一般に、格付けの低い企業は、必要な資金を思うように調達することができず、たとえ調達できたとしても、格付けの高い企業よりも高めの借入コストを負担する必要がある。だから、格付けの低い企業は、ハンディを背負いながら、格付けのより高い企業と競争する必要がある。さらに、資金調達コストが高くなるとはいっても、調達できるうちはまだよい。ダブルB以下の格付けの企業の場合、社債の発行が難しくなり、銀行借入も思うようにできなくなる可能性が高い。他の条件が同じなら、格付けの高い企業はさらに利益を増やすのに対して、格付けの低い企業は利益を増やせない。したがって、格付けの低い企業に株式投資をした場合、もうかる可能性もあるかもしれないが、それよりも損をする可能性の方が高い。
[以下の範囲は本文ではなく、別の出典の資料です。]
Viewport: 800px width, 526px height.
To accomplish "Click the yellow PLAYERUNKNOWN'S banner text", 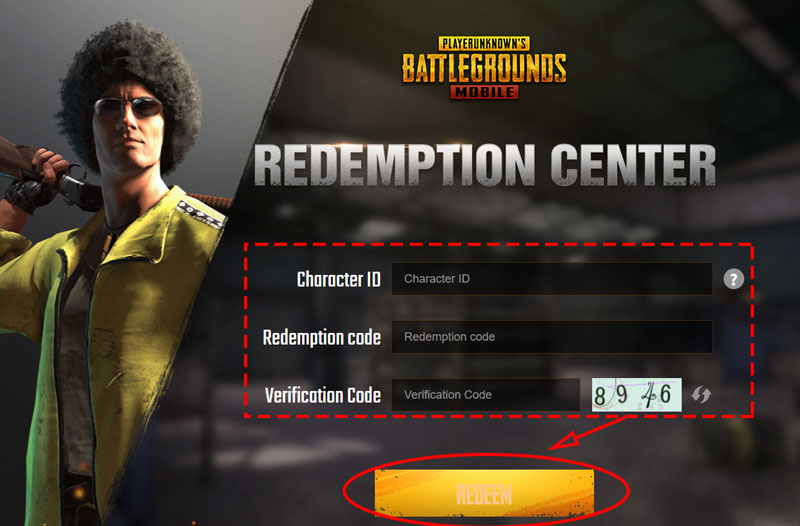I will 484,43.
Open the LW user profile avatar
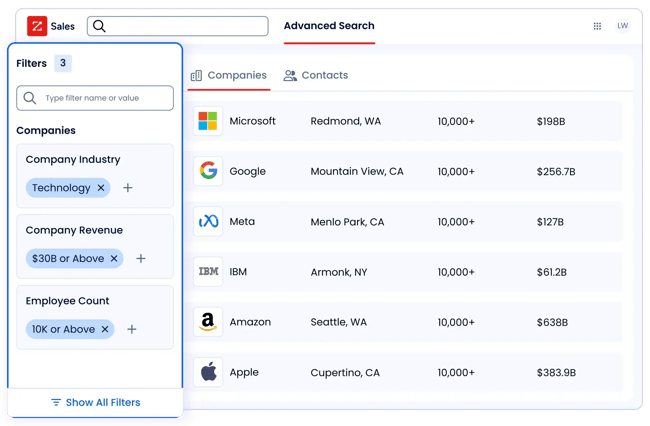 point(623,26)
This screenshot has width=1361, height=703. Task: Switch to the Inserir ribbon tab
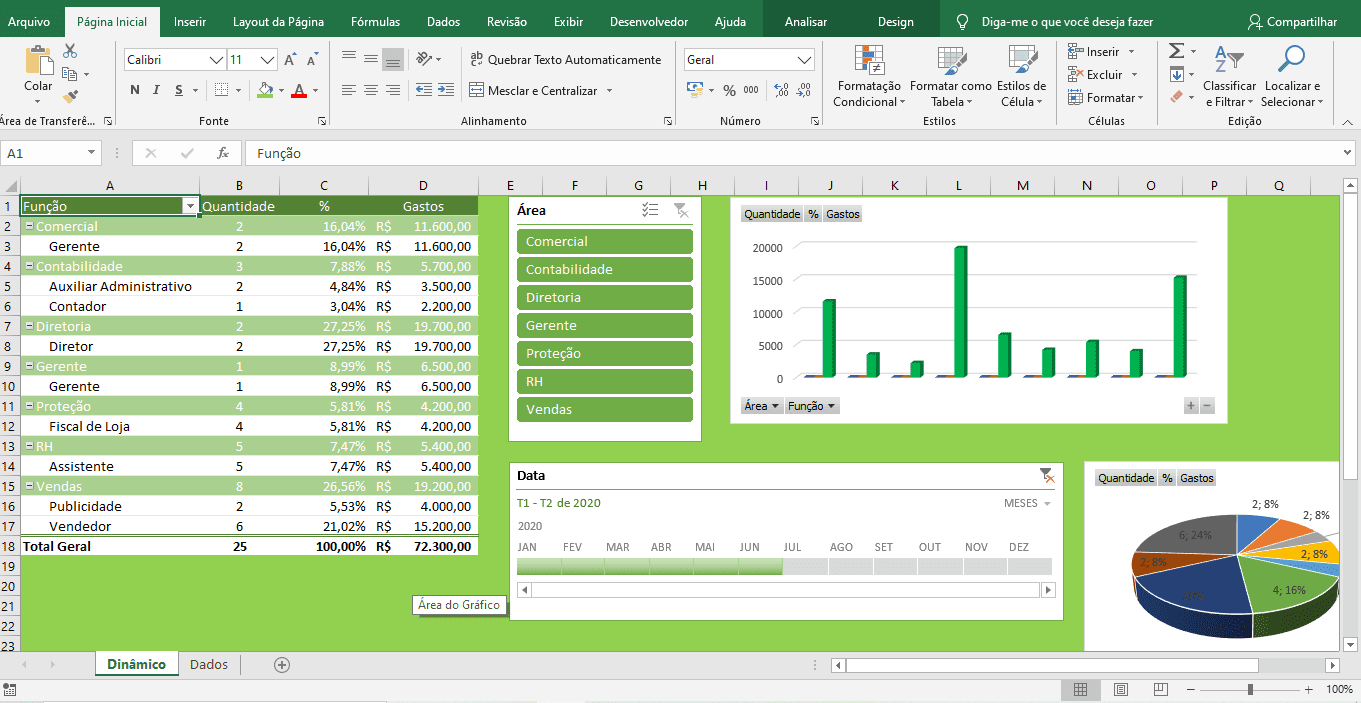190,18
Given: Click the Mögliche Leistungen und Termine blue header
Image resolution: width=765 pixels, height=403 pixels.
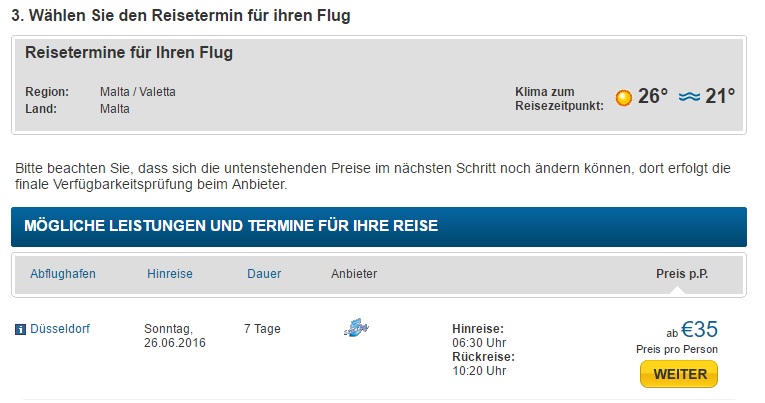Looking at the screenshot, I should 379,226.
過去の統計データをもとにして、この点の確認作業を試みよう。

たとえば、格付けが投資適格をやや下回るダブルBの先の株式を持っていたとする。5年後にも格付けがダブルBのままであれば、株価も大きくは変わらないと考えられる。一方、5年以内に倒産していたり、倒産してなくとも格下げになったりしていれば、株価は下がっていると考えられる。逆に5年後に格上げになっていれば株価は上昇していると考えられる。

格付けの変動状況については、大手格付機関の場合、あるレベルの格付けをした先が、3年後とか5年後とかにどのような格付けとなっているかという推移を追跡調査した「格付遷移率表」を発表している。それによると、ダブルBの先が5年後にトリプルBに格上げとなるケースは確かにあるが、もう一段上のシングルAになっている可能性はごく少ない。一方、ダブルBの先が、シングルBまたはそれ以下に格下げとなっているか、あるいは倒産している可能性はかなりある。

長期間にわたって両者の比較を行なうと、ダブルBの先が格上げになる確率よりも、格下げか倒産となる確率の方が高い。この結果、多少の値上がり益と配当を得られる可能性よりも、元本の一部または全部を失う可能性の方が高いものと考えられる。

このように、信用リスクが高いとされている先については、特別な分析力を持った投資家以外は手を出さない方がよい。一般の投資家は、債券投資において投資適格の格付けのものを選ぶのと同様に、株式投資においても、少なくとも投資適格の格付けを得ている先を選んだ方がよい。